Given task: Rewrite the listing lines between the one holding "You are a computer-use agent. Screen" and the one holding "(x=745, y=19)", inclusive, keeping the requests as they are. Multiply every coordinate in the answers by 2.3 and round each to a whole number, with halves rounding up.

Supplied material:
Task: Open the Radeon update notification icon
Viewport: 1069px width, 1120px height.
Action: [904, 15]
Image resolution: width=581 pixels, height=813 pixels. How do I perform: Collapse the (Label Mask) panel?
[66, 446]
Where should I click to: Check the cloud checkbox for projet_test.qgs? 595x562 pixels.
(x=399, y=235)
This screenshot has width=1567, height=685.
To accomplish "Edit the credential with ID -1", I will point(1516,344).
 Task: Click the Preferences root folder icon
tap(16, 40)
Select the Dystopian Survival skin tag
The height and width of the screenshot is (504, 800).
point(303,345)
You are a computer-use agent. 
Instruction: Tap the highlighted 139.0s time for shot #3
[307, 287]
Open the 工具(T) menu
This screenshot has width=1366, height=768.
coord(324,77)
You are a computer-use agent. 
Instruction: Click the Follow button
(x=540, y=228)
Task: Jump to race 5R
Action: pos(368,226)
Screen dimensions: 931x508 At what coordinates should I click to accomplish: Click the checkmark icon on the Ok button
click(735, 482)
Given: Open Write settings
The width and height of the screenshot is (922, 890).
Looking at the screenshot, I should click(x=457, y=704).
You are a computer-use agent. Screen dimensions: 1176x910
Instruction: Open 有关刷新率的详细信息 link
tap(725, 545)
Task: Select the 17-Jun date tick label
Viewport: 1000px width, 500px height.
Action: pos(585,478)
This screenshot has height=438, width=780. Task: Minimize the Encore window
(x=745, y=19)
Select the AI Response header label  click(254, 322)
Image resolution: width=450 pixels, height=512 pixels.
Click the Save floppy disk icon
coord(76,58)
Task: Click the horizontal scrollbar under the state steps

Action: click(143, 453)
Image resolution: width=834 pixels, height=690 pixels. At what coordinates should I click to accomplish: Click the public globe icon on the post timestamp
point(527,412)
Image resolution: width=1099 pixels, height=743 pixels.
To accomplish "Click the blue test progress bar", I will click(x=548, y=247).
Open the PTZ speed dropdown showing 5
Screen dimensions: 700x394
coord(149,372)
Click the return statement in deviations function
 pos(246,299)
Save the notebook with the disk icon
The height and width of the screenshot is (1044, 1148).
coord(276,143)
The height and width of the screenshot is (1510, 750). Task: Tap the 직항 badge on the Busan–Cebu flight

Response:
You are a computer-use agent. Screen dimensions: 1176x910
Instruction: Open 有关刷新率的详细信息 link
tap(1668, 1254)
Task: Select the 17-Jun date tick label
Viewport: 1000px width, 500px height.
Action: pos(1346,1099)
This screenshot has height=438, width=780. Task: Minimize the Encore window
(x=1714, y=44)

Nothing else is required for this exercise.